On Thursday, 4 September 2014 at 10:12:13 UTC, Chris wrote:
On Wednesday, 12 February 2014 at 17:38:30 UTC, H. S. Teoh wrote:


I would say that while it's insightful to apply different paradigms to solve the same problem, one shouldn't make the mistake of shoehorning *everything* into the same approach. This is what Java does with OO, for example, to the detriment of every other paradigm, and frankly, after a while all those singleton classes with static methods just start to smell more and more like ways of working around the OO rather than with
it.

I found myself using singelton classes more and more until I decided it was time to drop a strict OO approach.

In Smalltalk and Eiffel, where everything is an object this tends not to
be a problem, because they lack modules anyway.

So objects with class methods play the role of modules in a way that doesn't feel so strange like in Java and C#. Which given its package support, it would be more natural to associate certain code with the package, not with objects.

C# extension methods feel funny because of their requirement to be encapsulated into a (dummy) class, for example.


Having said that, though, the component approach is highly applicable, often in unexpected areas and unexpected ways, esp. when you couple it with D's range-based concept. There are certainly algorithms where it makes more sense to treat your data as a graph rather than a linear sequence of nodes, but it's also true that a good percentage of all code is just variations on linear processing, so pipelined component-style
programming would definitely be applicable in many places.

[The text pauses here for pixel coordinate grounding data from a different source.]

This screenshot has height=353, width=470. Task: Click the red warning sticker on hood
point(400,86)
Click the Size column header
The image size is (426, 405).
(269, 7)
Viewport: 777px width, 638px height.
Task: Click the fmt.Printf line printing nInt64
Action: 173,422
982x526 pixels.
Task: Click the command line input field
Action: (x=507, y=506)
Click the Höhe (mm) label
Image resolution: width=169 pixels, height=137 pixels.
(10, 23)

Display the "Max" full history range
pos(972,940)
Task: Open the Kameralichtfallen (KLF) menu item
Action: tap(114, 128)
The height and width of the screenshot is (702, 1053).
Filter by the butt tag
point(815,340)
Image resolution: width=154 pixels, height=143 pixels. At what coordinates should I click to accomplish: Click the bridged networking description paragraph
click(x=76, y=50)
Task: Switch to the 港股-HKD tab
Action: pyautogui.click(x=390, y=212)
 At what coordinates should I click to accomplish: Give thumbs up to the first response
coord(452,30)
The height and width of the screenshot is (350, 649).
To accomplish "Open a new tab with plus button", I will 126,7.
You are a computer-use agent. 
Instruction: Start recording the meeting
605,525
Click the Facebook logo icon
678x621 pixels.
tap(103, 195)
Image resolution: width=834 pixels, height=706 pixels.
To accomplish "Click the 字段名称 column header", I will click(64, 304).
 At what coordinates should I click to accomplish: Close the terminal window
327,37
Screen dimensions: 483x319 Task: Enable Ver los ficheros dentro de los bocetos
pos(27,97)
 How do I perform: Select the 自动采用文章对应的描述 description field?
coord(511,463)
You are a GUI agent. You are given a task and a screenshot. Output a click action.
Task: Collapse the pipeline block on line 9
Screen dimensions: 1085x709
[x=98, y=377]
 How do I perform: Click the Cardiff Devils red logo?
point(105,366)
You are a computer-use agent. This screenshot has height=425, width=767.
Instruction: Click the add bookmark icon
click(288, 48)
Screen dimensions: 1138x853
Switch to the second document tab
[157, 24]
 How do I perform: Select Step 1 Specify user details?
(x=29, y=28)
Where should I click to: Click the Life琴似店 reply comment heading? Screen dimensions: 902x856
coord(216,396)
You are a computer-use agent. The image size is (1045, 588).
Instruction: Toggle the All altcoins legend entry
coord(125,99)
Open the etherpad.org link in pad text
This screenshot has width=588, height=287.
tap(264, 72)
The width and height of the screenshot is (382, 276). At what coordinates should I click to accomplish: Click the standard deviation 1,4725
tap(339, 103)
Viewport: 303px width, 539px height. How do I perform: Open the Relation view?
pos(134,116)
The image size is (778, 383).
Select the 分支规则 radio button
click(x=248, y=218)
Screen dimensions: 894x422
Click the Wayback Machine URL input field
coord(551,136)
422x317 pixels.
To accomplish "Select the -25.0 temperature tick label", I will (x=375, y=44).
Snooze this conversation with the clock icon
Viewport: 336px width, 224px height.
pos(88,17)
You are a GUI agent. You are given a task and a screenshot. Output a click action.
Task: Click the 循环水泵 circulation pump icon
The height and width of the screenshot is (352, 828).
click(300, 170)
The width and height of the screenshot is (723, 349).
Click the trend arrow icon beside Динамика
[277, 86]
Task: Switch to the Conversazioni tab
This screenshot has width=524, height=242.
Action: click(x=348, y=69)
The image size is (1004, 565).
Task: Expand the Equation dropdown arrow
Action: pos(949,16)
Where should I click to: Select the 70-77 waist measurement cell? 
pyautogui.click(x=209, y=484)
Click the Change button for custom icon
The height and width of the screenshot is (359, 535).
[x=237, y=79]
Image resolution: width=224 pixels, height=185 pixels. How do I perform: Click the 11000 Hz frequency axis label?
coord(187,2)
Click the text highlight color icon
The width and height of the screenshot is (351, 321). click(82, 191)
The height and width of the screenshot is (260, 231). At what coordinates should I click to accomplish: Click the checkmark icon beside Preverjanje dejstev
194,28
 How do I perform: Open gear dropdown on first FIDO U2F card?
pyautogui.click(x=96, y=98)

And nothing says you can't intermix component-style code with OO, or
something else.

That's what I've been doing for the last 1 1/2 years. I use classes where it makes _sense_, not as the ruling paradigm, then add structs (components), ranges and templates. The good thing about the freedom D offers is that it encourages you to think about the fundamental logic of your program and use tailor made solutions for a given problem - instead of a one size fits all approach that is bound to lead you down a cul de sac. In a way D has given the power back to the programmer's brain.

This was actually my first issue when I learned OO in Turbo Pascal 5.5,
my first OO language.

It was a learning process to understand what should become an object, and what should stay as usual procedural (functions/records/units) code.


Regarding component programming in general, this used to be a good book on the subject. Only read the first edition (based in Component Pascal), the second was updated to more "modern" languages.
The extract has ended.